Se bene organizzato, il  lavoro agile va anche  a favore delle imprese e delle P.A., perché consente di adottare nuovi modelli che riducono le spese e aumentano la produttività, rafforzando i sistemi di misurazione e valutazione delle performance.

Lo scorso anno, il lockdown della popolazione ha causato un calo generale dei livelli di gas serra e ha ridotto l’inquinamento. Questo è stato possibile grazie al telelavoro, un modello di lavoro poco presente, sino ad allora, in Italia, rispetto ad altri Paesi europei. In quei mesi i benefici ambientali grazie allo smartworking, senza possibilità di smentita, sono stati molti. Si sono evitati gli spostamenti, che impattano sull’ambiente e sulla salute; si è ridotto il consumo di carburante, le emissioni di gas serra e il rumore del traffico; e soprattutto gli ingorghi che, in questi giorni, stanno riempiendo le nostre aree metropolitane. 

Enea, in uno studio che coinvolge 29 pubbliche amministrazioni e 5.500 lavoratori, ha calcolato, per esempio, che lo smart working è in grado di ridurre la mobilità quotidiana di circa un’ora e mezza in media a persona, per un totale di 46 milioni di chilometri evitati, pari a un risparmio di 8000 tonnellate di co2, 1,75 tonnellate di pm10 e 17,9 tonnellate di ossidi di azoto. Ma bastano pochi mesi per cambiare una cultura aziendale e pubblica basata sul lavoro faccia a faccia? Come dimostrato dagli ultimi avvenimenti, sembra che non sia così. Se il settore privato si è ben adattato al nuovo corso, la pubblica amministrazione, con il Ministro della funzione pubblica, si muove in tutt’altra direzione. 

Una provvedimento che impatterà notevolmente sull’ambiente, frutto di una visione del lavoro miope e retrograda che, inoltre, non favorisce la responsabilizzazione degli enti sulla quantità e sulle modalità di smart working. Infatti, se, fino a pochi anni fa, la produttività era – anche – frutto del costante monitoraggio dei propri dipendenti, pubblici o provati che fossero, oggi, invece, il mondo del lavoro mette al centro le persone. Si è finalmente compreso che, la soddisfazione del dipendente viaggia di pari passo con la crescita aziendale ed il miglioramento della performance.

L’era postindustriale richiede, infatti, un nuovo modo di intendere il ruolo dei dipendenti: non sono più subordinati, ma collaboratori, cioè persone che utilizzano i tratti caratteristici del proprio modo di essere per raggiungere gli obiettivi fissati, indipendentemente da quanto la gerarchia aziendale possa pianificare o controllare, utilizzando tecniche di gestione classiche.

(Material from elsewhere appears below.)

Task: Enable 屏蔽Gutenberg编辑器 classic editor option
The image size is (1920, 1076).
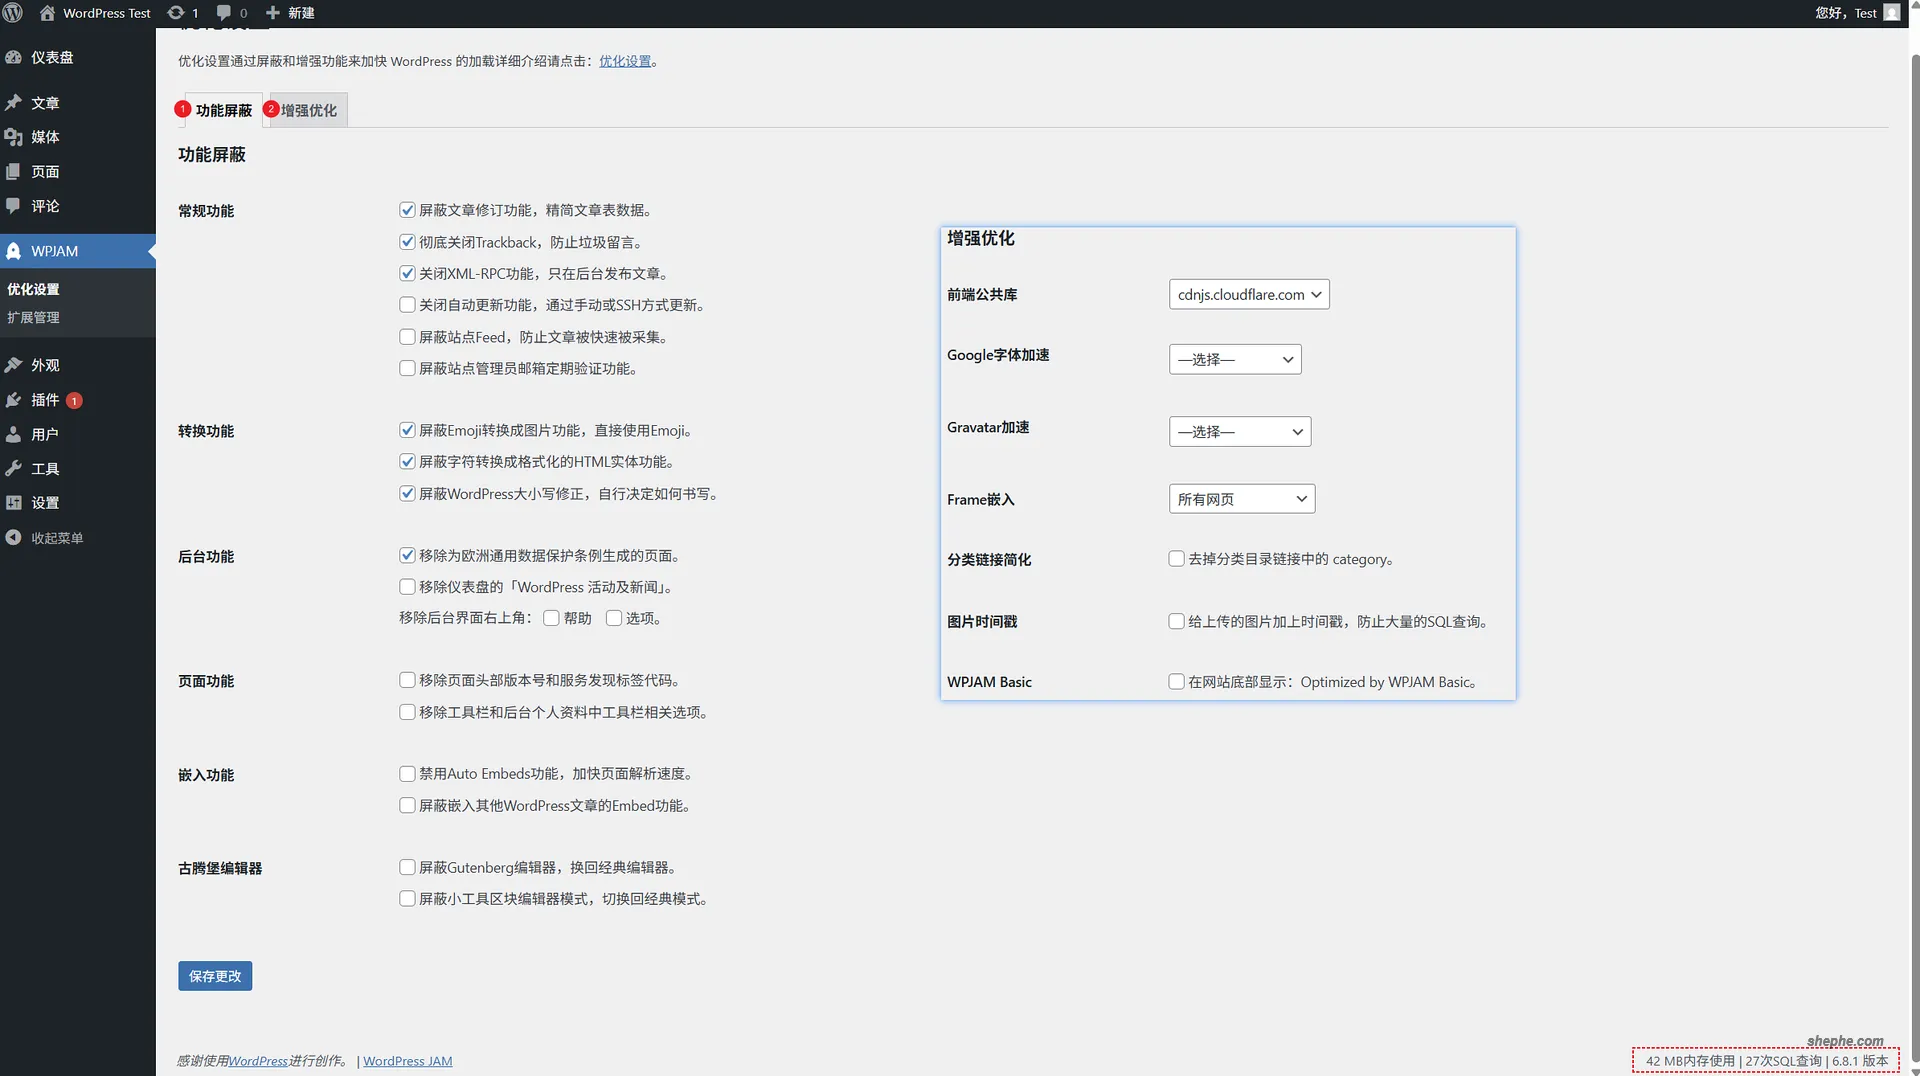Action: (x=407, y=866)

Il compito del leader, in questo nuovo ambiente, non è più quello di essere il migliore della squadra, bensì quello di individuare e saper comunicare l’obiettivo da raggiungere e incoraggiare gli altri in questo senso. Il compito del team, invece, è raggiungerlo, scegliendo autonomamente gli strumenti migliori affinché ciò avvenga.

Il management moderno deve creare un contesto in cui tutti i dipendenti siano autonomi – il che, di contro, non significa assenza di vincoli e limitazioni. L’obiettivo è coinvolgere i lavoratori in dinamiche orizzontali che ne favoriscano l’autonomia e la creatività. In altre parole, scommettere sullo smart working, significa offrire alle persone flessibilità e autonomia nella scelta degli spazi, dei tempi e degli strumenti da utilizzare, elementi che ne accrescono la responsabilità nel raggiungimento dei risultati, e quindi valorizzano le capacità imprenditoriali di ogni dipendente.  Lavorando in questo modo, il lavoro agile diventa un vantaggio anche per le imprese e per le P.A., perché consente di adottare nuovi modelli che riducono le spese e aumentano la produttività, rafforzano i sistemi di misurazione e valutazione delle performance, basate sui risultati e sui livelli di servizio, diventano attrattive di talenti e portano ad una sensibile riduzione del fenomeno dell’assenteismo.